Exercise objective:
Lay out the lines from the start through the line with "will click(x=147, y=51)." as a two-column CSV with the headers input and output, one row per input and its output. Put each value in a single quoted field and replace any line breaks with spaces.

Stored rows:
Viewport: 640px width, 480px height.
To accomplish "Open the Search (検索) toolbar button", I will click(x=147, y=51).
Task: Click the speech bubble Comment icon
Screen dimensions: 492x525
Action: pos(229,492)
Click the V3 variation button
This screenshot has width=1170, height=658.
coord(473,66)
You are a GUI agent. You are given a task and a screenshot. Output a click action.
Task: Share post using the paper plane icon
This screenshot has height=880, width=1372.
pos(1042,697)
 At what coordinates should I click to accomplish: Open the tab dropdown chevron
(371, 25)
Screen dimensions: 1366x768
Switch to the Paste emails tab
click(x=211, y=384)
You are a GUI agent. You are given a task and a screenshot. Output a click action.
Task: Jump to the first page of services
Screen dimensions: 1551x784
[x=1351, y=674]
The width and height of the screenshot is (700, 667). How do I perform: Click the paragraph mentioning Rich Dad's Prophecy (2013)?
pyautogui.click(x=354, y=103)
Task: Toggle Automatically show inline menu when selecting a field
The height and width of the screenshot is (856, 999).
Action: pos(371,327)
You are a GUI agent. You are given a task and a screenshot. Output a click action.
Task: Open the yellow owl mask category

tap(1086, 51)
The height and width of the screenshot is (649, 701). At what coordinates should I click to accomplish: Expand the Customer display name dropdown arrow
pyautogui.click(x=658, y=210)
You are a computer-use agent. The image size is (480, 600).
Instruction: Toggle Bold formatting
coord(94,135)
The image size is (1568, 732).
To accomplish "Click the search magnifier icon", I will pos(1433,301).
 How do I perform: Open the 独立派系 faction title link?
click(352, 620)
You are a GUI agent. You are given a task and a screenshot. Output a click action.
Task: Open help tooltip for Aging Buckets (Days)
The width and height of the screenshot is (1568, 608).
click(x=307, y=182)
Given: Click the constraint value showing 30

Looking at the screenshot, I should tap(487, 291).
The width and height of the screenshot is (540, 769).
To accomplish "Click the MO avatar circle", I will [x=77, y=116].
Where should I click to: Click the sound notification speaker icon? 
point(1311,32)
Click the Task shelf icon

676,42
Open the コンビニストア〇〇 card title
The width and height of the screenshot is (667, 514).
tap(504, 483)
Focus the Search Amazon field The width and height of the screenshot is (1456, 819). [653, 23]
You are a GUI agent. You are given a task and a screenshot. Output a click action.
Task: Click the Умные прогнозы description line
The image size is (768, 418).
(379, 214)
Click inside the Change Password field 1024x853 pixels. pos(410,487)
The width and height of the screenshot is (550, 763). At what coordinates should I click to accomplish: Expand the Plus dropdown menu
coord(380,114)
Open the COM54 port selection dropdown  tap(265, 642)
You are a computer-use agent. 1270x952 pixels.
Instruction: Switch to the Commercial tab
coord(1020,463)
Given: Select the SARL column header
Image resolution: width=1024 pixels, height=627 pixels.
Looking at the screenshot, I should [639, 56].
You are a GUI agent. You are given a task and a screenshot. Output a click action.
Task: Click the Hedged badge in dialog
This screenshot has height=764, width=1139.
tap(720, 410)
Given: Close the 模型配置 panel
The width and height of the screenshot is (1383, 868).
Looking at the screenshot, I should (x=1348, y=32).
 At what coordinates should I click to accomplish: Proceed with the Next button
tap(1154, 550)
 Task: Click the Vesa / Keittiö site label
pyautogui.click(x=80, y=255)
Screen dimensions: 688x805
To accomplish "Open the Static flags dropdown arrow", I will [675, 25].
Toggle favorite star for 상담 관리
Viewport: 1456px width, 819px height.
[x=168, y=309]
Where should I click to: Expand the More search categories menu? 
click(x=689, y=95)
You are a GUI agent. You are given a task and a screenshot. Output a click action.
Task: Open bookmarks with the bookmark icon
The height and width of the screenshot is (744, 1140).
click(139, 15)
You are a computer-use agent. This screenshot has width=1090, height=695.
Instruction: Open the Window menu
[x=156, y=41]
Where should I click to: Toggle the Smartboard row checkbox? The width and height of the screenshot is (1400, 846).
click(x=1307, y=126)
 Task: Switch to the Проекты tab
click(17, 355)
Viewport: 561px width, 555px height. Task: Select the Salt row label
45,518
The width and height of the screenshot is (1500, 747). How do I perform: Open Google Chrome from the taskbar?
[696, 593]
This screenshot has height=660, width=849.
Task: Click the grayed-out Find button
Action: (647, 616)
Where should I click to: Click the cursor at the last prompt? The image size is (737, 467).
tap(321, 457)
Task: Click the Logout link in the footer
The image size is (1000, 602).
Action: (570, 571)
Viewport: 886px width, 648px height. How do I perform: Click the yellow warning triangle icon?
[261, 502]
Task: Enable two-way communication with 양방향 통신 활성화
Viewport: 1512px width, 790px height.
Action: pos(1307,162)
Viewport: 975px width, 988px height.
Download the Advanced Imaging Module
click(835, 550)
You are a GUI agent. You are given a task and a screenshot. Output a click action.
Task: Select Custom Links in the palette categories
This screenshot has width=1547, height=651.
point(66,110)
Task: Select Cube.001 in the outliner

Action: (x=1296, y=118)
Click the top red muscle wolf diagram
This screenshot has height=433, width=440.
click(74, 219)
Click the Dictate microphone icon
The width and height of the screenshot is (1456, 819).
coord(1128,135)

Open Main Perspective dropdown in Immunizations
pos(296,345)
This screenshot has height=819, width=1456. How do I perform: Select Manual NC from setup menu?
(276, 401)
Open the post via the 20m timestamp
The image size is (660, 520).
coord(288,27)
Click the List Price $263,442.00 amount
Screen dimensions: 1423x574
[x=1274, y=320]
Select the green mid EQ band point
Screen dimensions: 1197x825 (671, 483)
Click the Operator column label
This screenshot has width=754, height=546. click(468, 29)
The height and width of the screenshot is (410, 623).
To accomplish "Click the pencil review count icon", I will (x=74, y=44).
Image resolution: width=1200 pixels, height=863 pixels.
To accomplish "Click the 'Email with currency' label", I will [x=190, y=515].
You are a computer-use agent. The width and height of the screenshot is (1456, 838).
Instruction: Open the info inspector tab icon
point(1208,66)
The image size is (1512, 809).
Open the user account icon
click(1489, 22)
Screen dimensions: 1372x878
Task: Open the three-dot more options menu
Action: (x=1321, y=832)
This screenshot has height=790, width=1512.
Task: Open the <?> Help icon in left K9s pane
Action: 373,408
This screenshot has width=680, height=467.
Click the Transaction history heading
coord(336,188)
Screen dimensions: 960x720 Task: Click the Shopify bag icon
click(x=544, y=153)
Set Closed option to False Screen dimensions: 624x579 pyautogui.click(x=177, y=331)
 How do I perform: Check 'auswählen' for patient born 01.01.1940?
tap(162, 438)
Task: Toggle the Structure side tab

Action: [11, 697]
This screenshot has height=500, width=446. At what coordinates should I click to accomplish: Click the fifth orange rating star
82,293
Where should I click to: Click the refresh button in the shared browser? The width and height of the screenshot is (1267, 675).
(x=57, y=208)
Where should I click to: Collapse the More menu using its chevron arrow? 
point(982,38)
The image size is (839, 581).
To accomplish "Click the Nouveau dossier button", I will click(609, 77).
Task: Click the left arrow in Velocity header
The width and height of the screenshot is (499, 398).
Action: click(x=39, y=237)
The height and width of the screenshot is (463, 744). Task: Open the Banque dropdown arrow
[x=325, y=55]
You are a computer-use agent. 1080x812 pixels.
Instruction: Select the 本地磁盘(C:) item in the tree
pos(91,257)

Answer for the task:
input,output
"Viewport: 640px width, 480px height. To accomplish ""Open the Search (検索) toolbar button"",","I will click(x=147, y=51)."